3 tablespoons of soy sauce

1 ½ tablespoons Chinese oyster sauce

1 ½ tablespoons hoisin sauce

2 tablespoons of rice wine

¼ cup of brown sugar

1 tablespoon Chinese five-spice powder

½ teaspoon kosher salt

¼ teaspoon of white pepper

Depending on the size of your pork, cut them into 2 inches wide and approximately 1 inch thick. Place the strips into a baking dish that will hold the meat in an even layer. Combine all the ingredients in a bowl and mix well. Cover the pork with this mixture and marinate overnight.

### Directive 1
Please convert the records, starting with the line containing "Click the Give us feedback link" and going on through the end of the records, into a numbered list with blank lines dropped and pictures left out.
### Directive 2
Carry on the pork marinade recipe from the point where it stops.
The pork marinade recipe and the records come from unrelated sources.

### Records to use
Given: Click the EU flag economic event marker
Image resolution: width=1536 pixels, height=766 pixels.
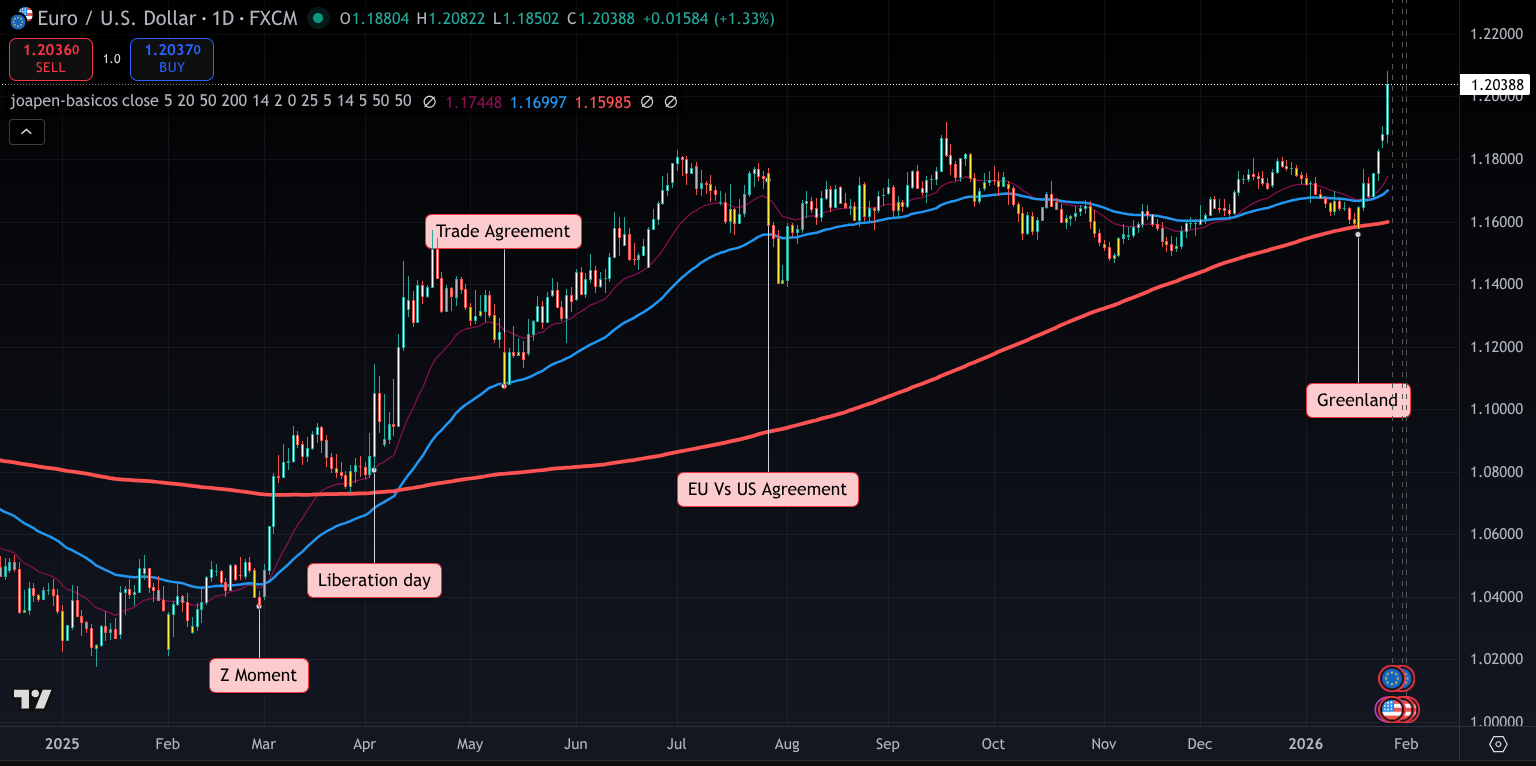Looking at the screenshot, I should [1391, 679].
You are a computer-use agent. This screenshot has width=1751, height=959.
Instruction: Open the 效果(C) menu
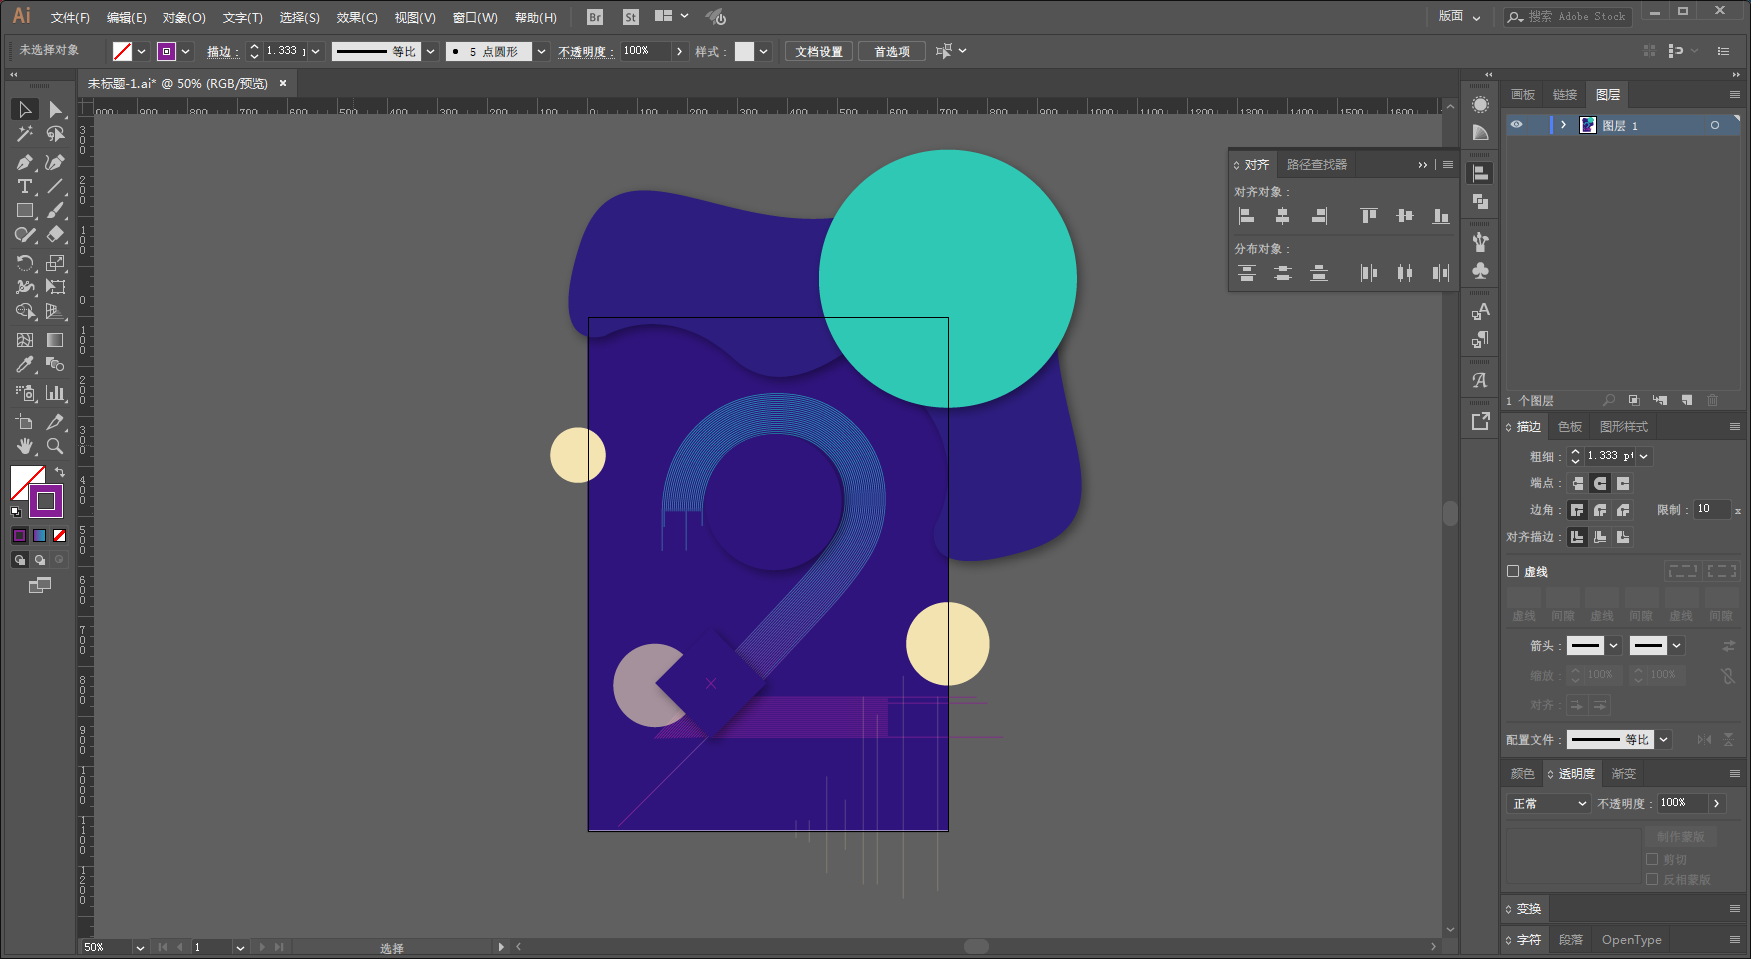point(357,17)
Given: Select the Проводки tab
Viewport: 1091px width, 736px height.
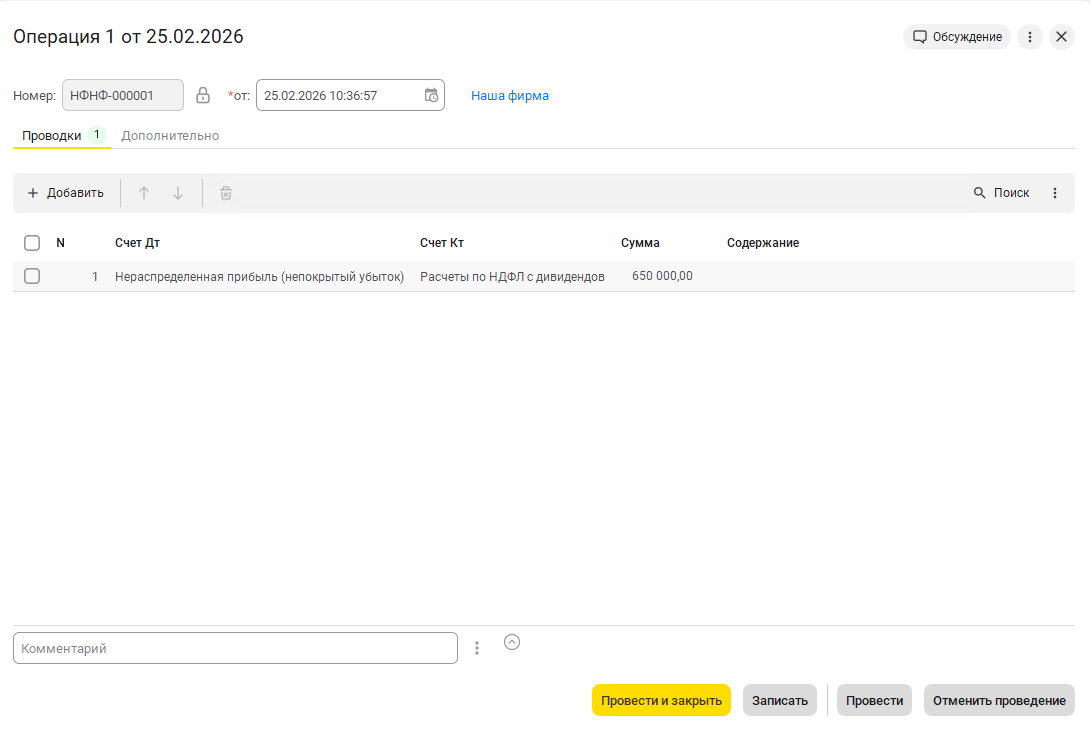Looking at the screenshot, I should 52,136.
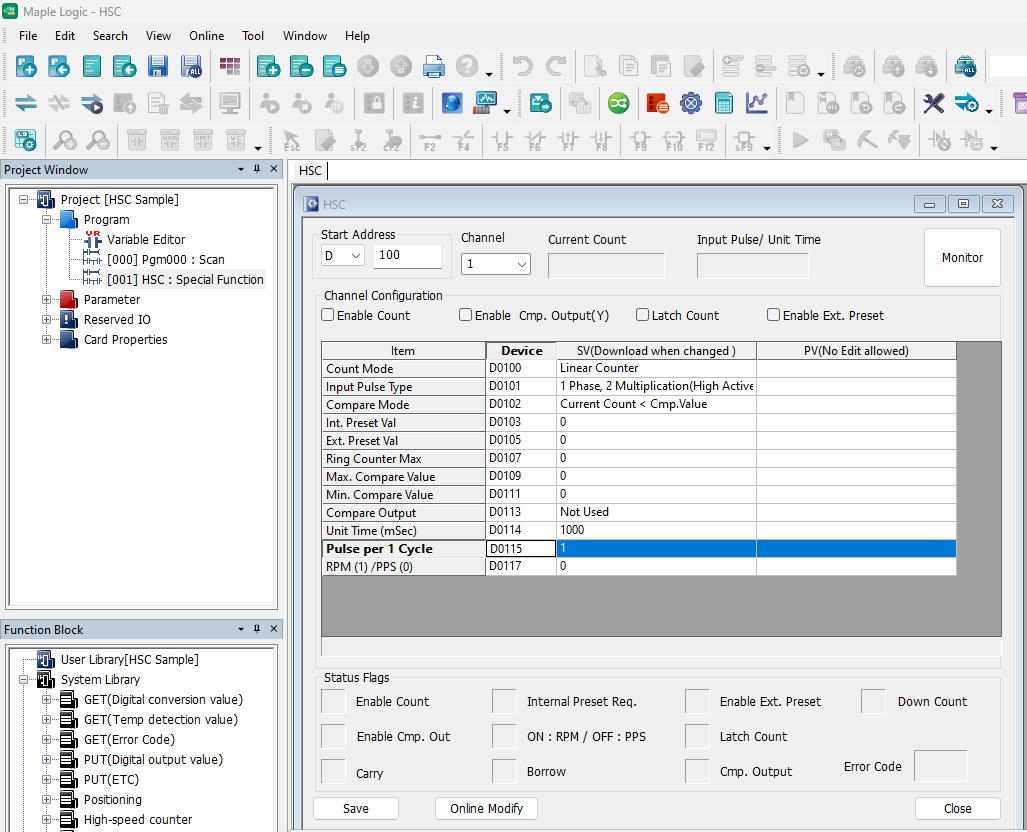Click the calculator icon in toolbar
Viewport: 1027px width, 832px height.
(x=724, y=104)
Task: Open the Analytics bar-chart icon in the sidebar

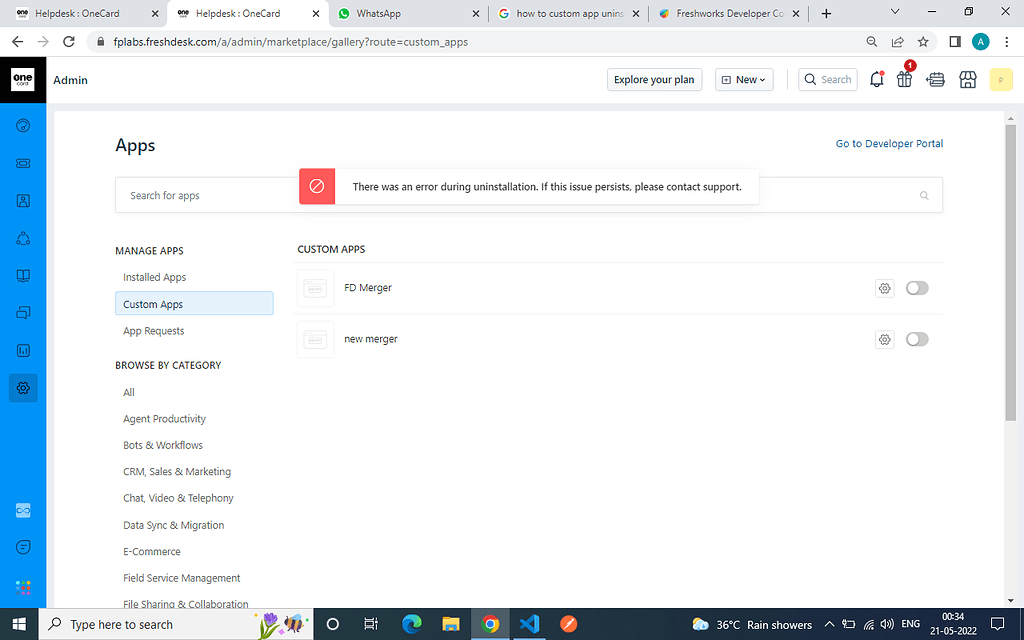Action: 23,350
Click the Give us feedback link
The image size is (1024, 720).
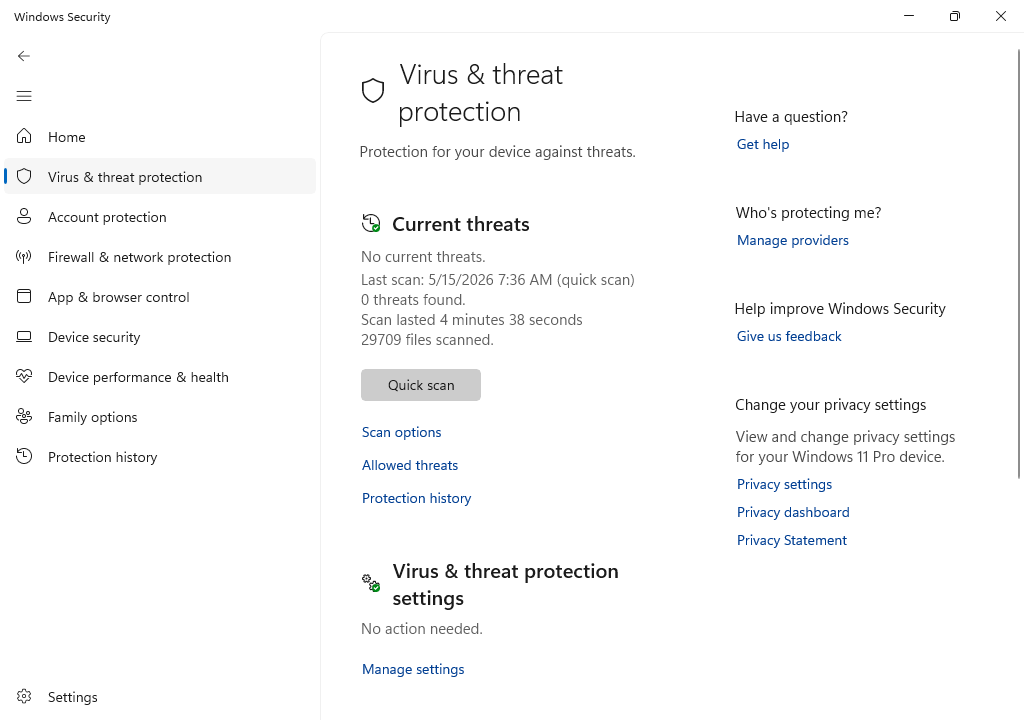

### Task output 1
1. Click the Give us feedback link
2. The image size is (1024, 720).

### Task output 2
Heat your oven to 400 degrees and bring the pork to room temperature. Roast for about 30 to 40 minutes basting every 5 – 9 minutes. At this point, it’s done but if you want to achieve that Chinatown look apply some mascara…..kidding….to achieve that roasted, marooned charred edge, place under broiler for about 3 – 4 minutes. It will achieve that beautifully dripping-in-fat appeal…lacquered and deliciously edible. Heat up leftover marinade and serve with the pork.

(Note: I served my roast pork as lettuce wraps with a variety of Asian condiments such as a peanut dipping sauce, alfalfa sprouts, pickled cucumbers and pickled ginger. It could have been served with rice.)